*WORK ITEM:*
The lines wanted are those from the one containing "This screenshot has width=875, height=450." to the last line of the entries below; output them exactly, leaving out pictures.

[Dataset entries]
• • •
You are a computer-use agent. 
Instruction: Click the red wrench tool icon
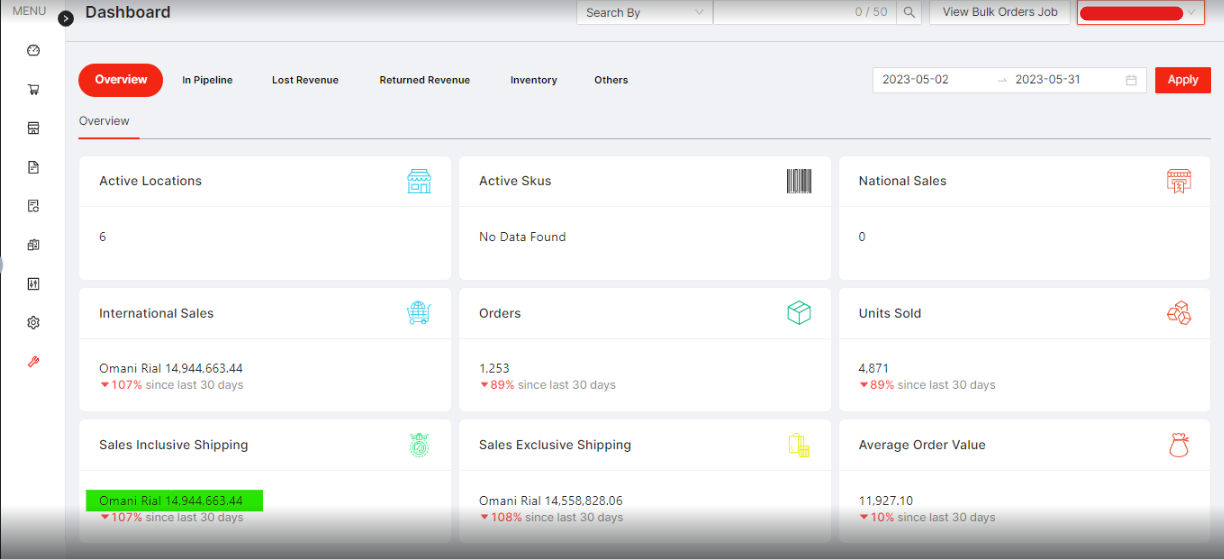(x=33, y=362)
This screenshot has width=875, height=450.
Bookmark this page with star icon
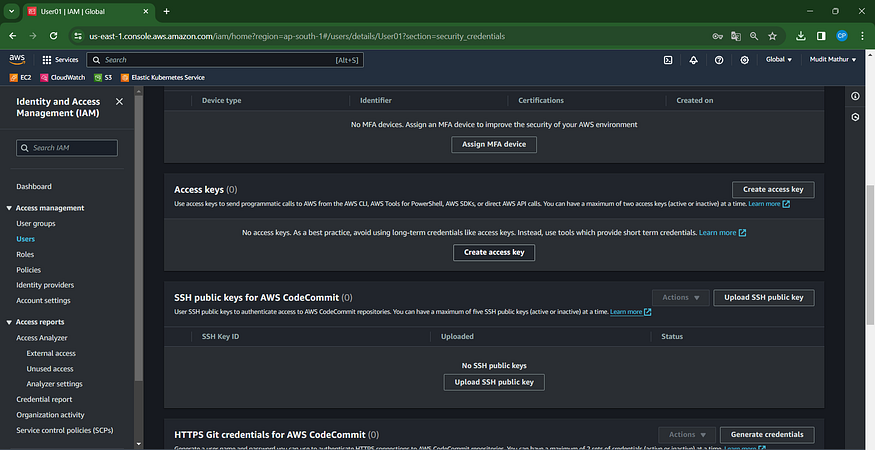pyautogui.click(x=773, y=35)
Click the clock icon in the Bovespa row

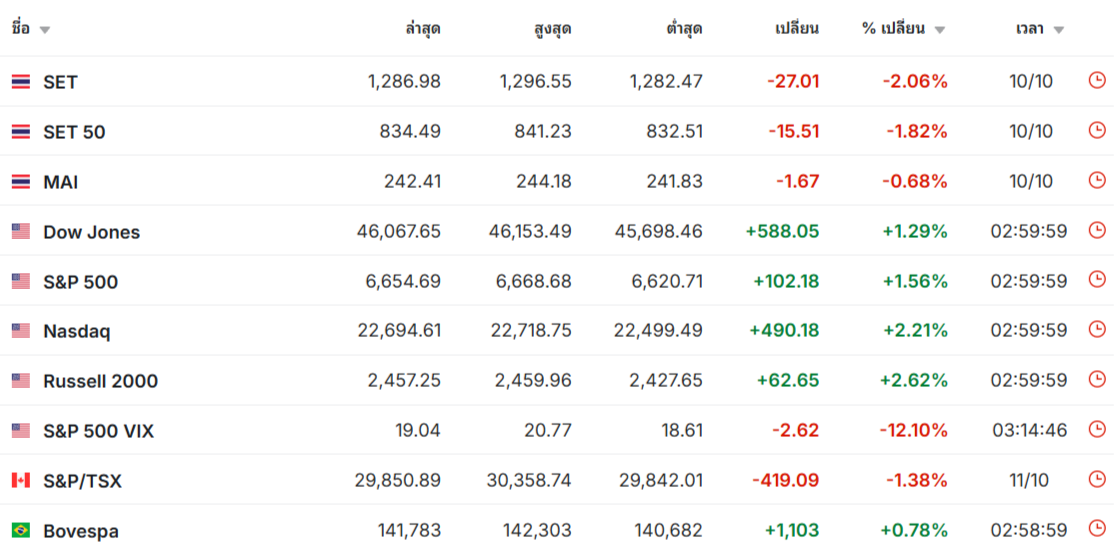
• • •
*OUTPUT OF THE TASK:*
This screenshot has width=875, height=450.
Bookmark this page with star icon
pyautogui.click(x=773, y=35)
Click the clock icon in the Bovespa row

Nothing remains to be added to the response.